OBJECTIVE:
In the listing, from its first line through the line containing "This screenshot has width=1111, height=387.", inclusive, swap "Delete" for "Remove" and leave everything else unchanged. Return only those lines, without the pictures.

DATASET CONTENT:
****************************************
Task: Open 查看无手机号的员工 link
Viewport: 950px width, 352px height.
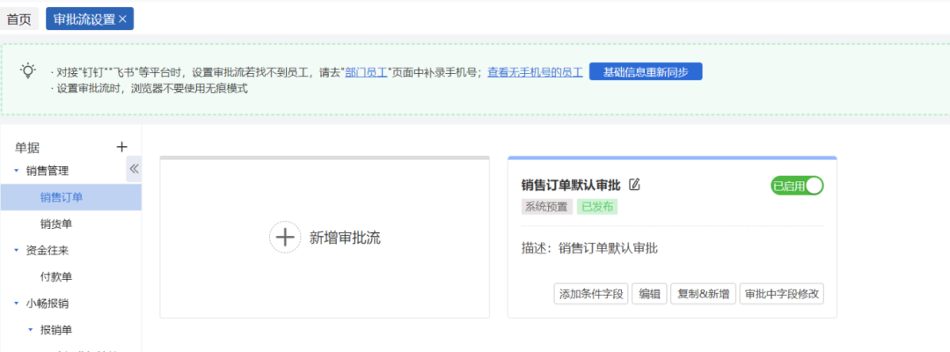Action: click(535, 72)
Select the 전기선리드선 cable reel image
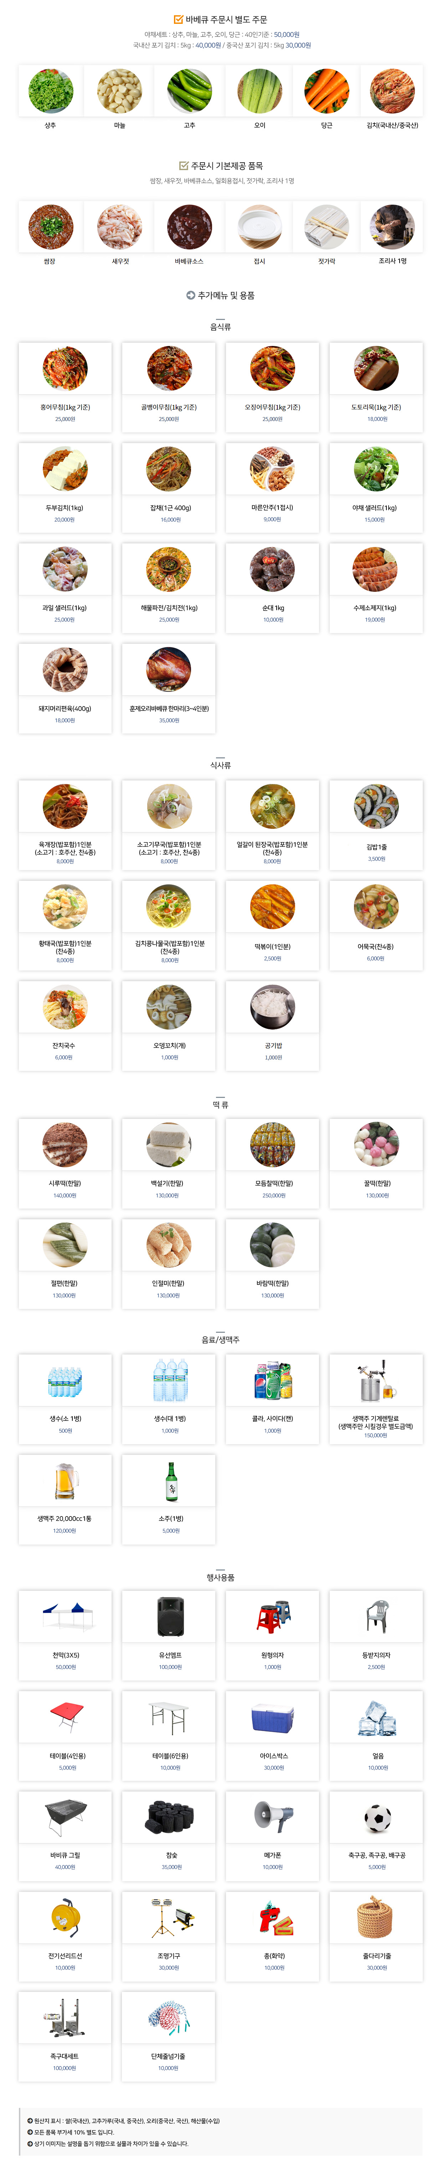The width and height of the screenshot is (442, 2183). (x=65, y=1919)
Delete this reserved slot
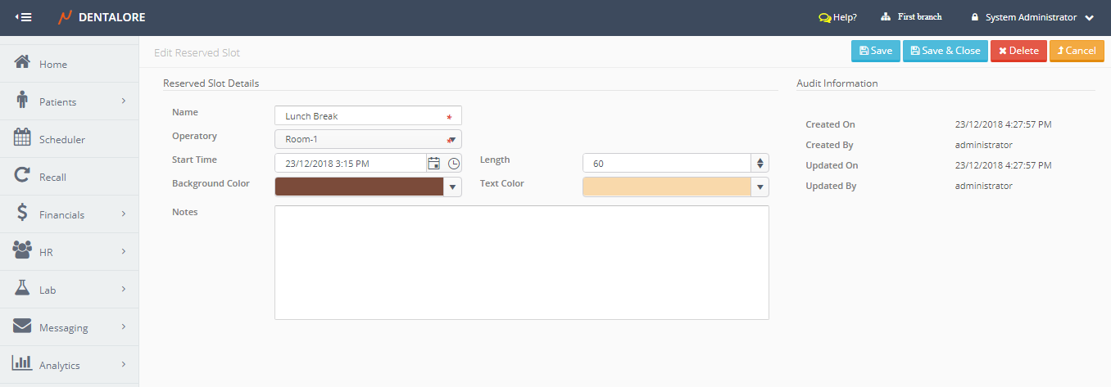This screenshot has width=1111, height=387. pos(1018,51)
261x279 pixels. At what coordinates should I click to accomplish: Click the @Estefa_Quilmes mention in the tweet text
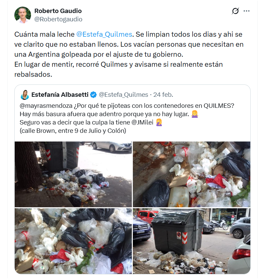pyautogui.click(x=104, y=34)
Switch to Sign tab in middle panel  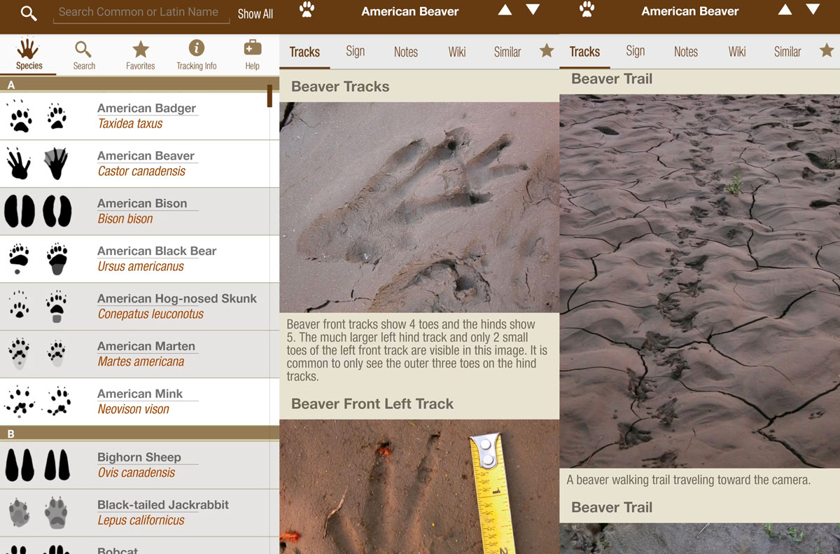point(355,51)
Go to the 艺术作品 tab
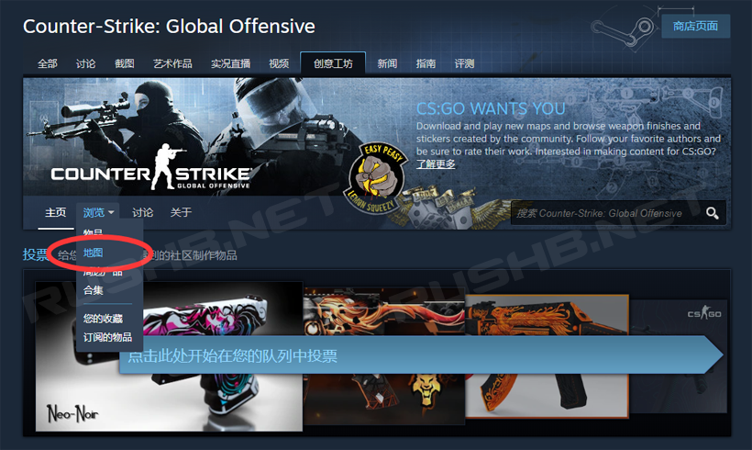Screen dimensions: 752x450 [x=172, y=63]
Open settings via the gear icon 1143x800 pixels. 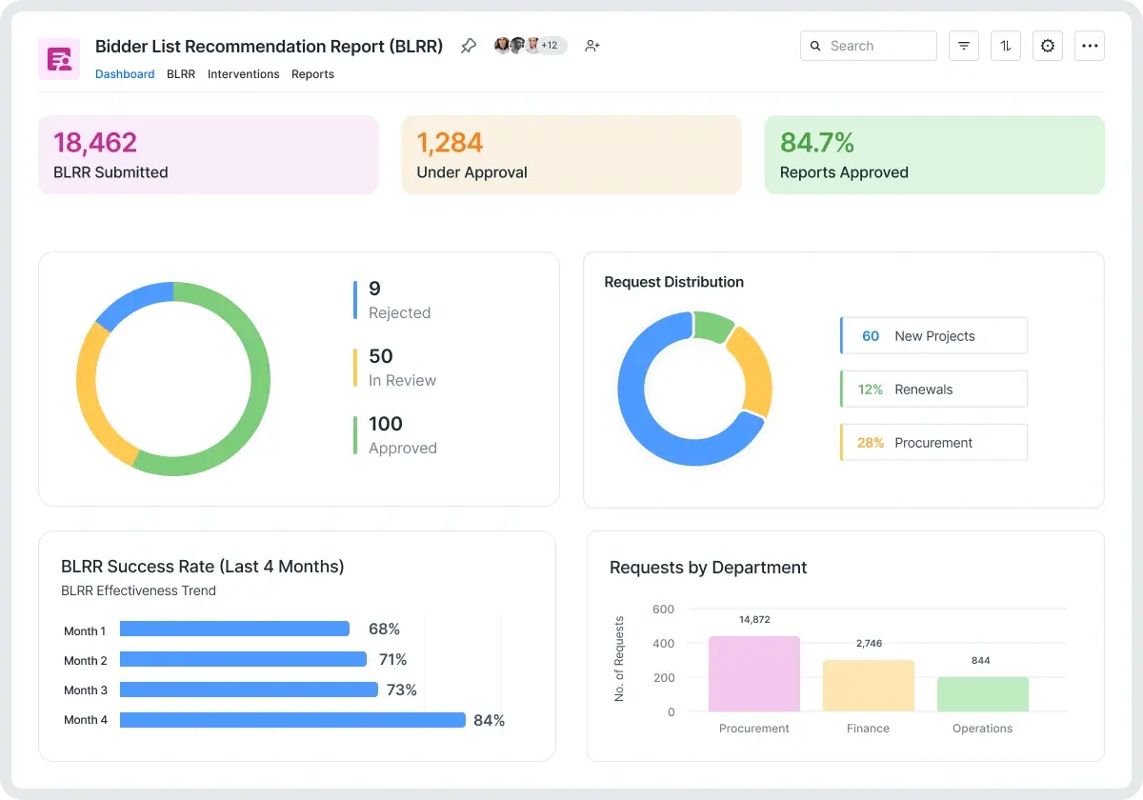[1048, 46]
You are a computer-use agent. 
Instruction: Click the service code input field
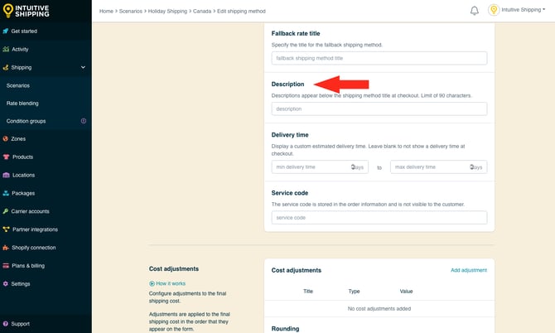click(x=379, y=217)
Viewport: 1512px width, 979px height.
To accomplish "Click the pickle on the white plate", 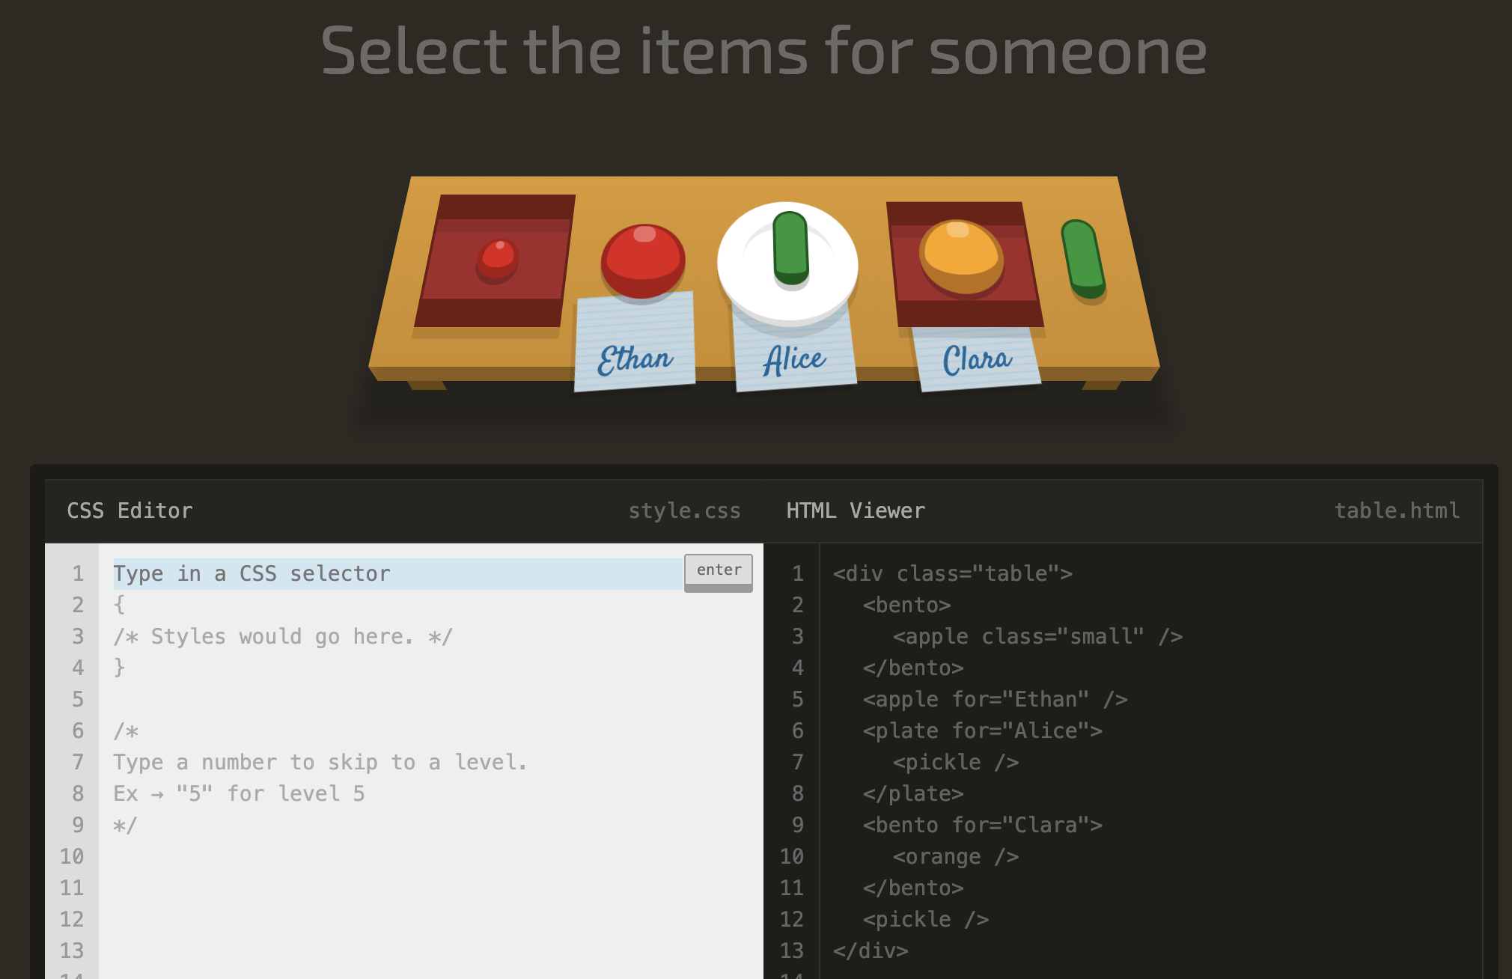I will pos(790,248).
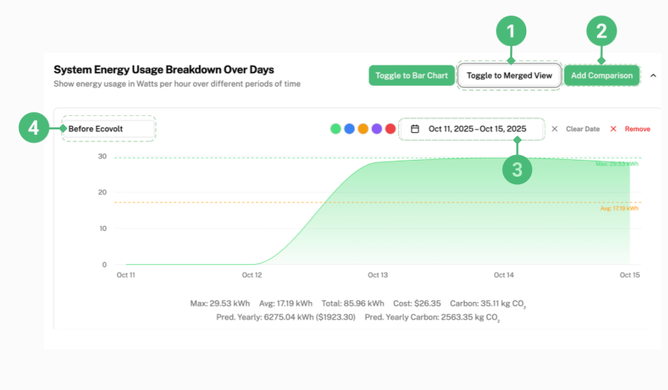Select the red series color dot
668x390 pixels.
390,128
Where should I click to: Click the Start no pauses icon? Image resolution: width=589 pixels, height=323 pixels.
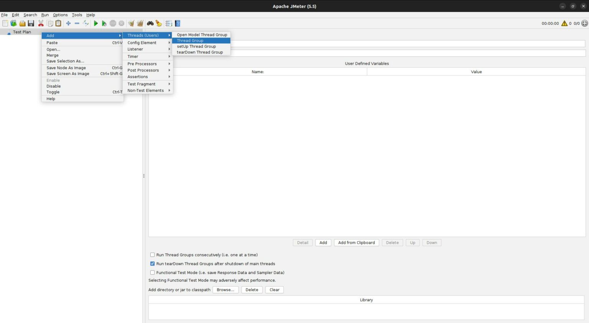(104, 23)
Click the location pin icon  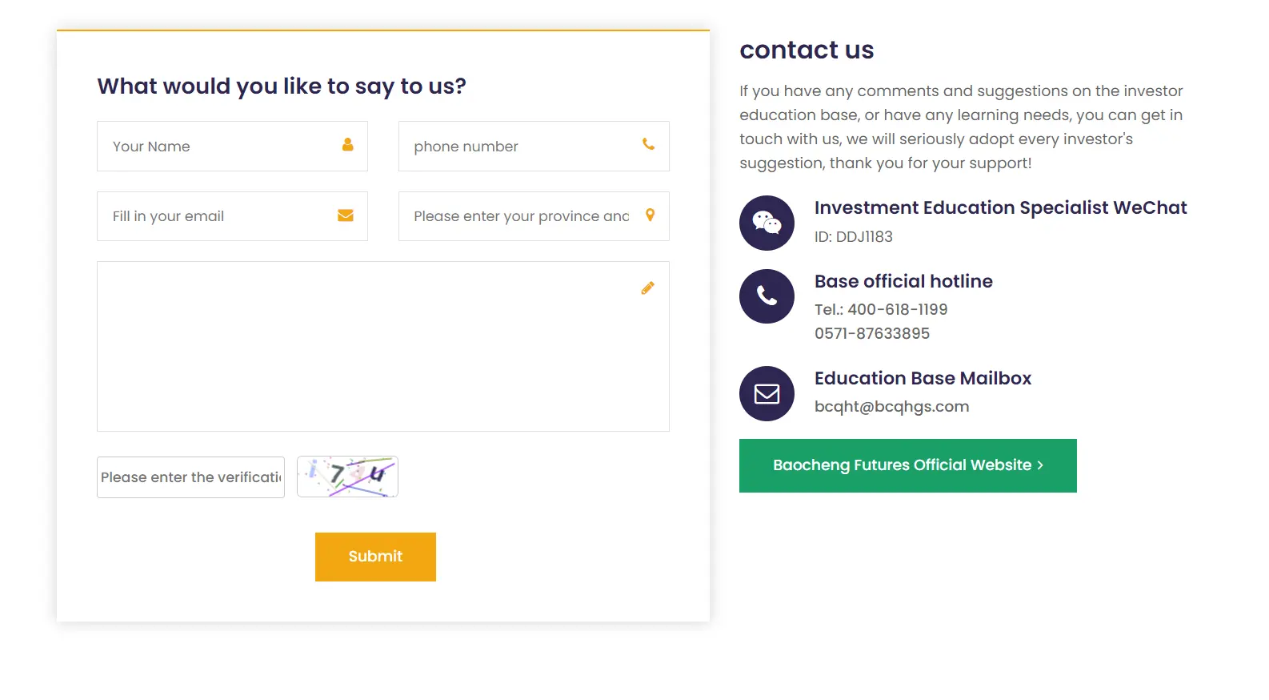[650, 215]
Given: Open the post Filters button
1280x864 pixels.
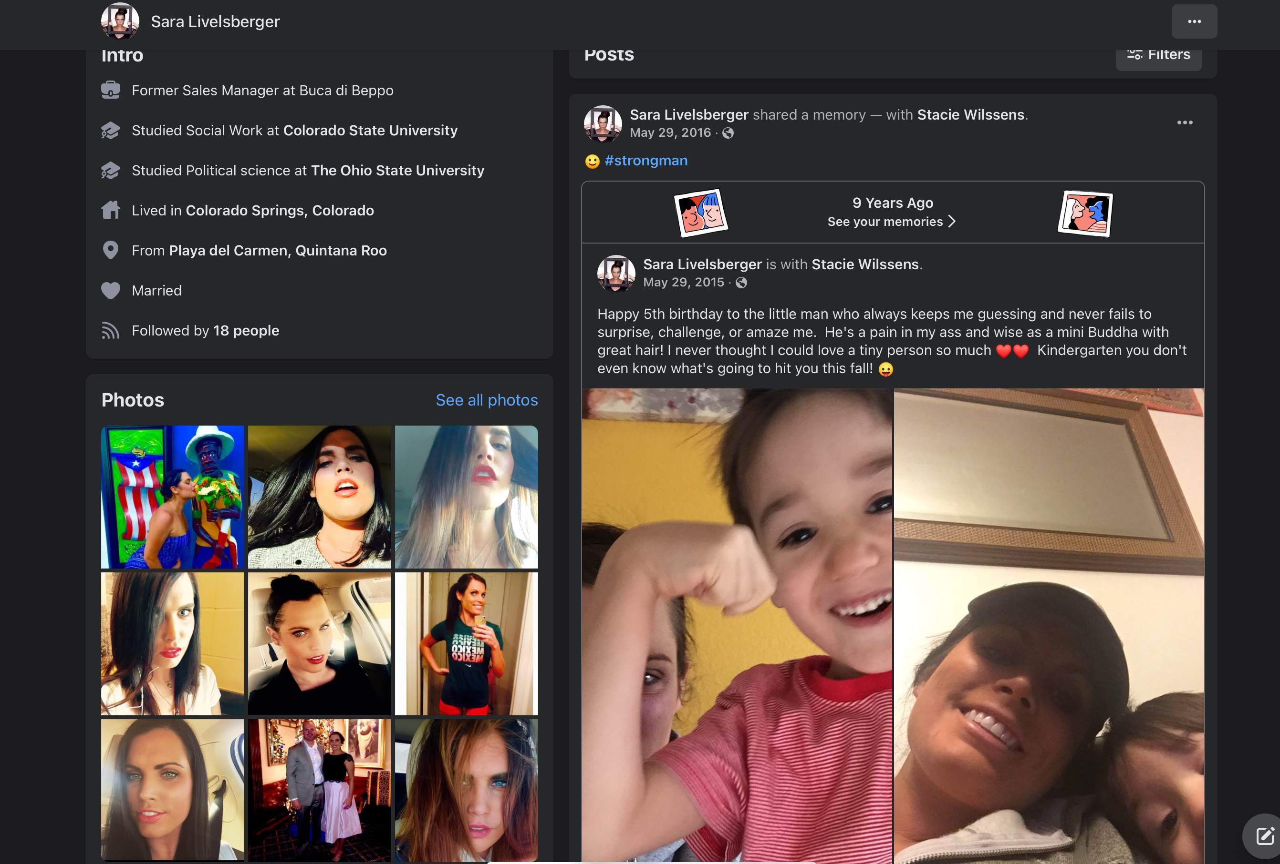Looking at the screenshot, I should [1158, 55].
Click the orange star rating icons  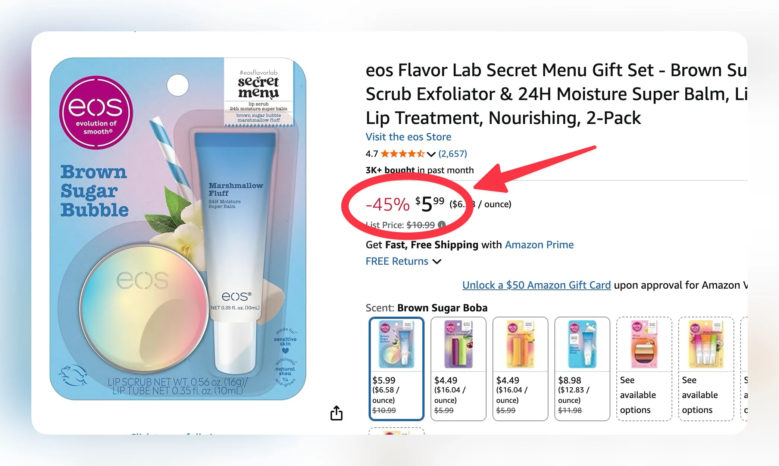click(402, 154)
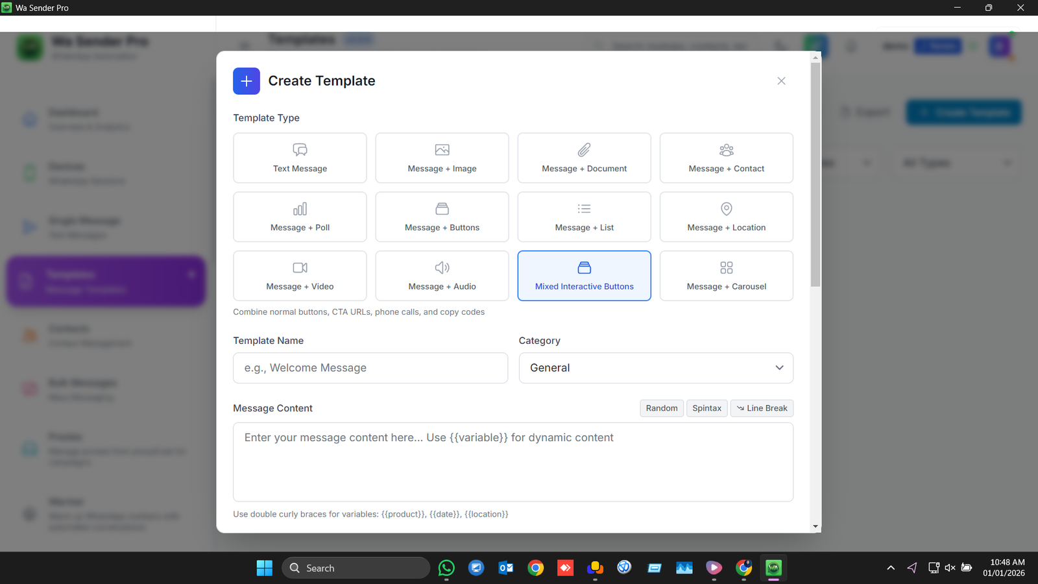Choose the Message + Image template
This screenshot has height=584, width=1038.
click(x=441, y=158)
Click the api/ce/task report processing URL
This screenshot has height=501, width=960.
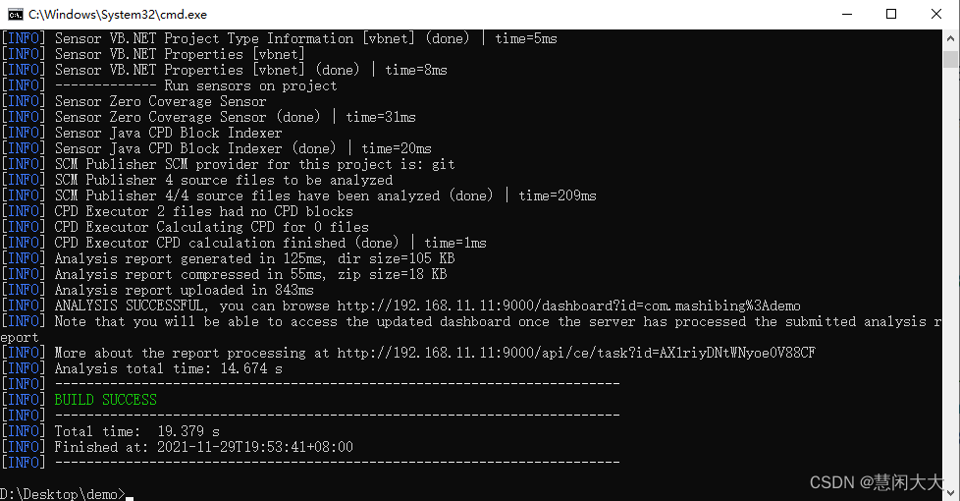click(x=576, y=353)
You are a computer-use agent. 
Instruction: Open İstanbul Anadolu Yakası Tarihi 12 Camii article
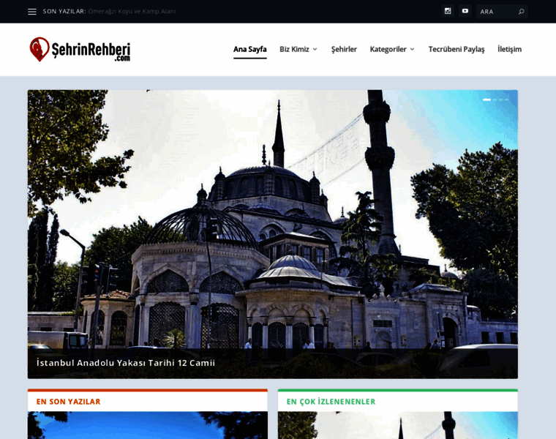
****************************************
THE OUTPUT:
Task: Open 查看无手机号的员工 link
Viewport: 950px width, 352px height.
Action: click(535, 72)
Select the 전기선리드선 cable reel image
The width and height of the screenshot is (442, 2183). (x=65, y=1919)
Remove this reserved slot
This screenshot has width=1111, height=387. pos(1018,51)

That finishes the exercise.